** What the exercise asks **
Repeat all of the entries below word for word, leaving out the pictures.

** Items **
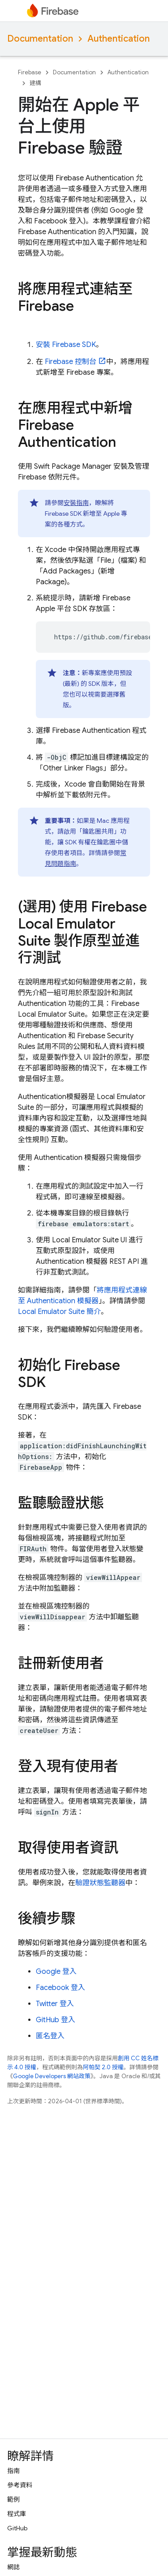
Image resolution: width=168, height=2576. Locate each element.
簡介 (59, 1311)
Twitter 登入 (55, 2003)
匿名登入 (50, 2036)
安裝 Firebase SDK (66, 344)
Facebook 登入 (60, 1987)
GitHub (17, 2528)
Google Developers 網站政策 (51, 2076)
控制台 (70, 361)
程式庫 (16, 2514)
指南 (13, 2471)
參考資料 (19, 2485)
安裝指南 (76, 503)
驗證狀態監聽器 (100, 1883)
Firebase (29, 72)
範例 (13, 2499)
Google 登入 (56, 1971)
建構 (35, 83)
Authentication (118, 38)
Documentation (40, 38)
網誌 (13, 2567)
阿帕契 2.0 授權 (103, 2067)
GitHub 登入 (55, 2019)
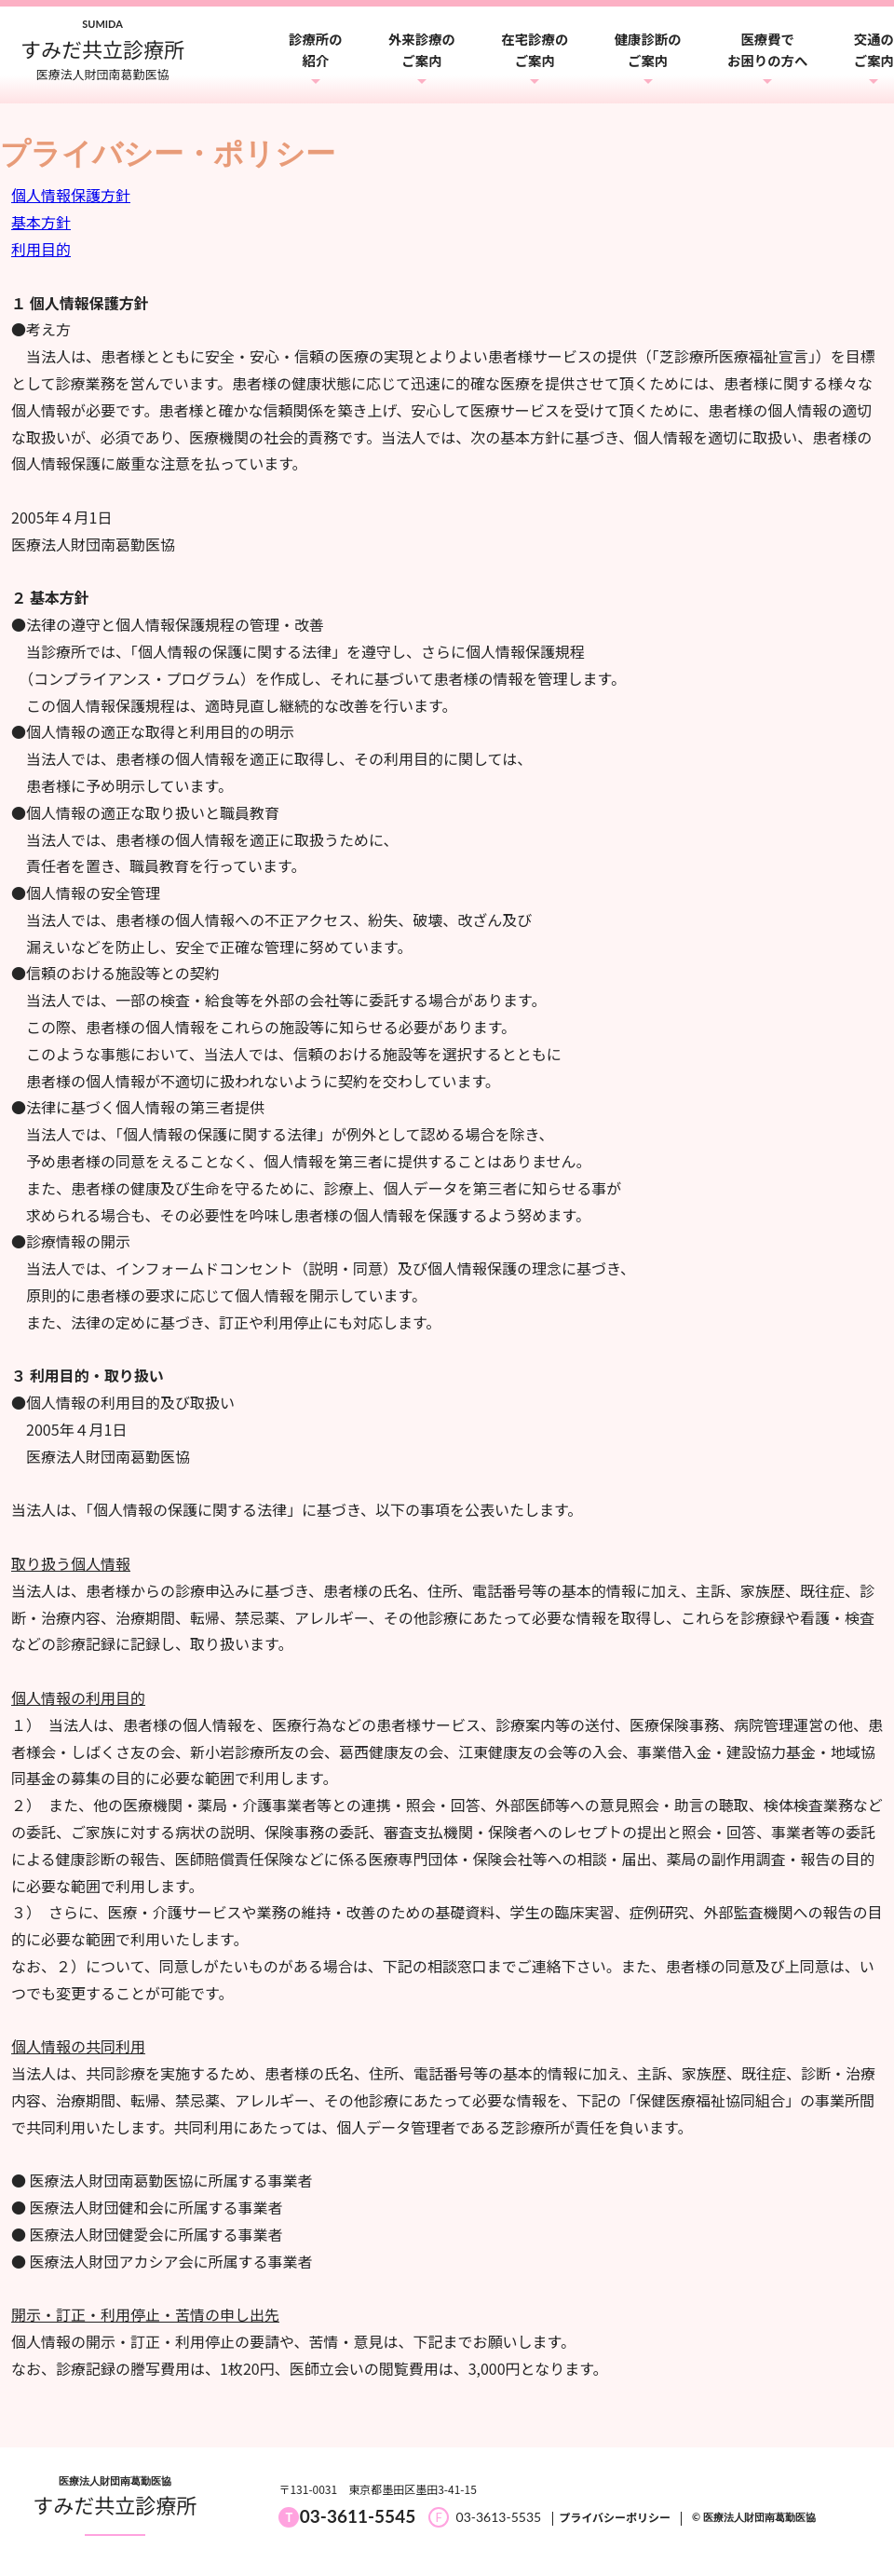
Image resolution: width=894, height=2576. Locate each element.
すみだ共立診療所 (114, 2504)
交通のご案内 (874, 49)
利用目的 (41, 249)
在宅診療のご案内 (534, 49)
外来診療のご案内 (421, 49)
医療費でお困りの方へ (767, 49)
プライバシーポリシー (614, 2517)
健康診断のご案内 (648, 49)
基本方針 (41, 222)
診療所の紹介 (316, 49)
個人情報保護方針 (70, 195)
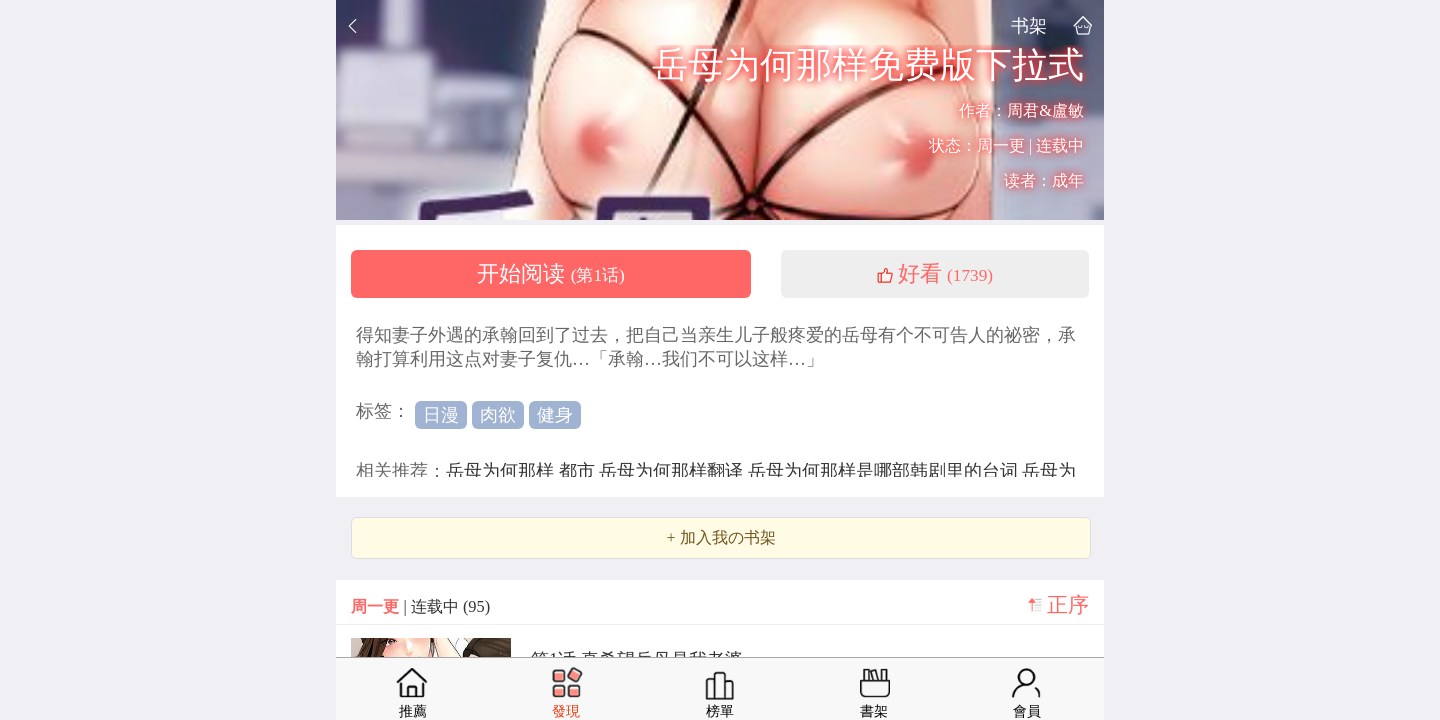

** Completed task **
Image resolution: width=168, height=2576. Locate each element.
簡介 (59, 1311)
Twitter 登入 (55, 2003)
匿名登入 (50, 2036)
安裝 Firebase SDK (66, 344)
Facebook 登入 (60, 1987)
GitHub (17, 2528)
Google Developers 網站政策 (51, 2076)
控制台 (70, 361)
程式庫 (16, 2514)
指南 (13, 2471)
參考資料 (19, 2485)
安裝指南 (76, 503)
驗證狀態監聽器 (100, 1883)
Firebase (29, 72)
範例 (13, 2499)
Google 登入 (56, 1971)
建構 (35, 83)
Authentication (118, 38)
Documentation (40, 38)
網誌 (13, 2567)
阿帕契 2.0 授權 (103, 2067)
GitHub 登入 (55, 2019)
Image resolution: width=894, height=2576. Locate each element.
すみだ共立診療所 (114, 2504)
交通のご案内 (874, 49)
利用目的 (41, 249)
在宅診療のご案内 (534, 49)
外来診療のご案内 (421, 49)
医療費でお困りの方へ (767, 49)
プライバシーポリシー (614, 2517)
健康診断のご案内 (648, 49)
基本方針 (41, 222)
診療所の紹介 (316, 49)
個人情報保護方針 (70, 195)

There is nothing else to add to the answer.